Starting this orphanage back in 2007 was no easy task. Since the community did not want to welcome such children, Dr. Raja had to plead to several landlords to get grant for a piece of land to start the school. Today, the orphanage has moved to its own place with four blocks of construction - one serves as a clinic to attend the children, one is the school/administrative block, the other two are the boys’ and girls’ hostels. Realising the good efforts put in by Dr. Raja, the community has developed an understanding of this deadly disease and has welcomed the children. In fact, looking at the success of the children’s performance, many parents want to send their normal/healthy children to this school.
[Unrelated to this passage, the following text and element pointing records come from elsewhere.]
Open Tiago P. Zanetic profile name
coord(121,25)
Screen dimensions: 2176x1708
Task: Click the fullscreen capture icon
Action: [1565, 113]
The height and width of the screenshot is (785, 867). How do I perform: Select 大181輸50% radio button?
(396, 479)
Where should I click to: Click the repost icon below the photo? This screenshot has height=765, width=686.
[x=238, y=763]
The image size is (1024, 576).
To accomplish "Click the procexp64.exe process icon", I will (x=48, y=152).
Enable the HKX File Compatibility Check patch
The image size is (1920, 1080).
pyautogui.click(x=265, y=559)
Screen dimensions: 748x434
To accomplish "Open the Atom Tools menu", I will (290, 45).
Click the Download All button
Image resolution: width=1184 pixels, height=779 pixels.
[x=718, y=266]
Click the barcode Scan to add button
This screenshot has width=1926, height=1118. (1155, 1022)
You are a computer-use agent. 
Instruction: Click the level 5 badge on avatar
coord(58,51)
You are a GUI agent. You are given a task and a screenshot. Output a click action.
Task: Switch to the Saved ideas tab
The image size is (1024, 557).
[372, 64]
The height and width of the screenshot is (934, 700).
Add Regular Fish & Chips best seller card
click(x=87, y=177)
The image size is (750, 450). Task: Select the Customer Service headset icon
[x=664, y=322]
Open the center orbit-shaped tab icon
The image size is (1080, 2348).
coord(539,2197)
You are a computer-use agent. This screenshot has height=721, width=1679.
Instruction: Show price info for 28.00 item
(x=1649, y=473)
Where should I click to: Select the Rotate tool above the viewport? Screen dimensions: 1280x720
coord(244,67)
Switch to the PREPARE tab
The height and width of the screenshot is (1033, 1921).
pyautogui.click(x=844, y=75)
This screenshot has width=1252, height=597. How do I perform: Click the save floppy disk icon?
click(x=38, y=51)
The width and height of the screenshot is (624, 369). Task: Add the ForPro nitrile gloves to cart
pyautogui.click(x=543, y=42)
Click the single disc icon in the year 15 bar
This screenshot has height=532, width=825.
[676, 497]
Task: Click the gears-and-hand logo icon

HUT has made a tremendous difference by starting a home and school for stigmatised children, and by successfully integrating the graduate children into mainstream society. The students from our school have earned several awards at District-level competitions, often attended by senior District Administrative Officers. The eldest child at our home came to the House of Hope when he was orphaned while studying in II grade. Today, he is doing his Diploma in mechanical Engineering. Three other students have joined Government Polytechnic College for Diploma Engineering and one student has joined bachelor’s degree program in Commerce last year. (2015-16).  Our Students have put up a result of 100% pass rate consequently for the past three years Not on this, our kids do well in the public examination conducted by the government (a common examination for all the students from all the schools).


In India, one of the most important and yet underrated aspects in fighting HIV/AIDS is the stigma associated with the disease. The stigma keeps children, who otherwise could have lived a dignified life, out of the societal periphery. We have managed to integrate these children with the rest of the world by providing them education, which likely may have eluded them – And that makes HUT’s endeavour worthwhile and unique. In the past 10 years, the organisation has managed to integrate 22 children in regular schools. 

Dr. Raja, who is a qualified diabetologist, left a very lucrative and successful private practice to devoted himself full-time into helping these 100 children living at ‘House of Hope’. Together, Dr. Raja and Dr. Indhra have treated more than 3000 AIDS patients at our hospital.

Approximately 72% of children affected by AIDS in Tamil Nadu are reportedly underweight. At Hut, we make sure to provide both education and good health to the children in need. Since 2007, the organisation has managed to bring 87 underweight and unhealthy children back to good health.

The success of this organisation lies in the trust that the at-risk community of Tamil Nadu places on them. Marginalised communities of transgenders or sex-workers now depend on HUT, in case they or their children get infected with the disease.  Despite a cut in funding by state authorities for AIDS recently, we have managed to provide a consistent level of care for all the children.